No live pricing data available for these providers right now. View all live GPU prices →

Region Coverage

Popular Comparisons

Cirrascalespecialist provider

Cirrascale Cloud Services provides enterprise-grade AI infrastructure featuring H100 NVL, H100 SXM5, and H200 GPU clusters with InfiniBand networking for high-throughput distributed LLM training and large-scale AI workloads. Dedicated cluster deployments and reserved configurations give enterprises full control over their GPU infrastructure without shared-tenancy concerns. A specialist provider for AI labs and enterprises that need dedicated H100 or H200 cluster capacity at scale.

GPU.aispecialist provider

GPU.ai provides H100, A100, and L40S cloud GPU instances optimized for AI and ML workloads with a developer-friendly interface and competitive on-demand pricing for training and inference jobs. Straightforward billing and fast provisioning make it accessible for AI developers who want quick access to professional NVIDIA hardware without navigating complex enterprise pricing. A clean, no-frills on-demand GPU cloud for developers building and deploying AI models.

Billing model comparison

Cirrascale uses a On-demand, Reserved billing model with a minimum commitment of None. GPU.ai uses On-demand billing with a None minimum. Both providers offer flexible billing options — compare the live pricing table above to find the best rate for your specific GPU model and workload duration.

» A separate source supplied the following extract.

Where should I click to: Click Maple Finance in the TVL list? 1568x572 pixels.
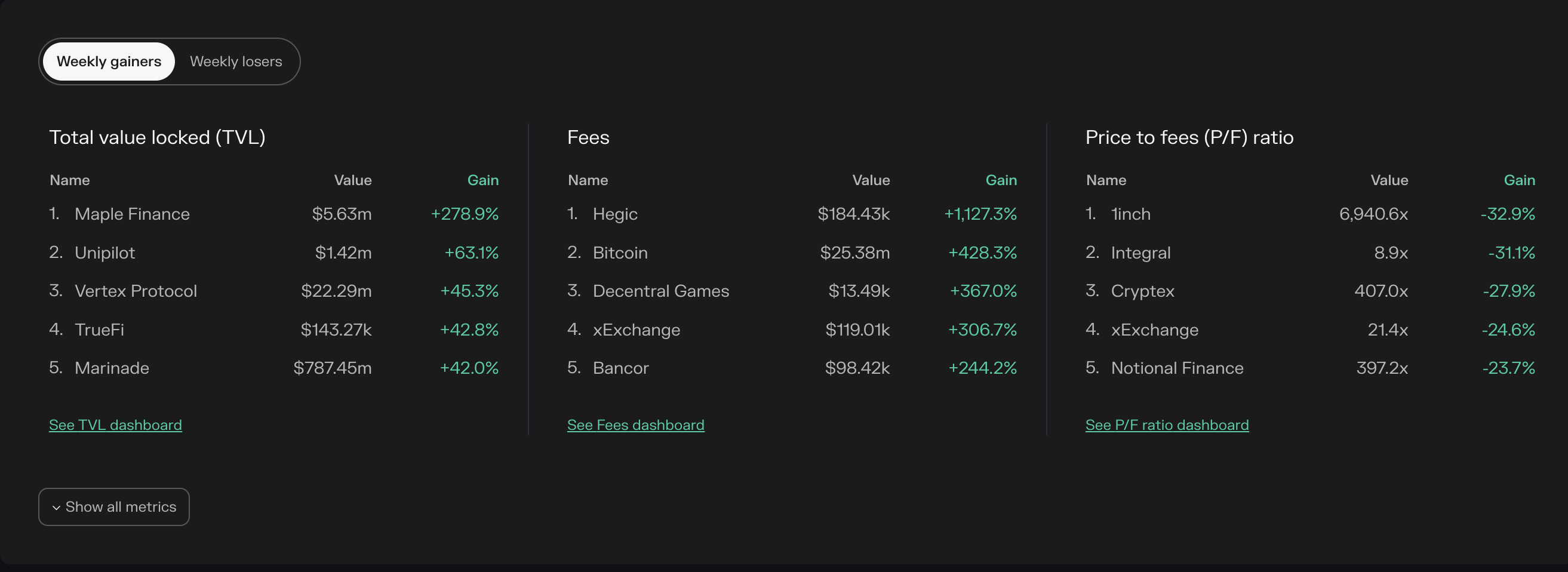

Which workloads each provider suits best

Cirrascale is best suited for: Large-scale AI training, Enterprise LLM workloads, Dedicated cluster users. Its key strengths are h100/h200 cluster focus, infiniband networking, dedicated deployments. GPU.ai is best suited for: AI developers, Model training, Inference APIs. Its key strengths are ai-optimized, developer-friendly, competitive pricing. Both providers target similar workload profiles — the live pricing table above is the most reliable way to determine which offers better value for your specific GPU model and region requirements.

Support tiers and region coverage

Cirrascale offers Standard → Enterprise support across 1 region (US). GPU.ai offers Standard support across 1 region (US). Both providers have comparable region coverage — choose based on which specific regions overlap with your user base or data residency requirements.

Provider background: Cirrascale vs GPU.ai

Cirrascale was founded in 2009 and is headquartered in San Diego, CA. GPU.ai was founded in 2023 and is headquartered in United States. Cirrascale has 14 years more operational history than GPU.ai, which may matter for teams evaluating provider stability and long-term contract risk. Use the live pricing table above to compare current on-demand and spot rates for specific GPU models, and the region map to verify coverage in your target geography.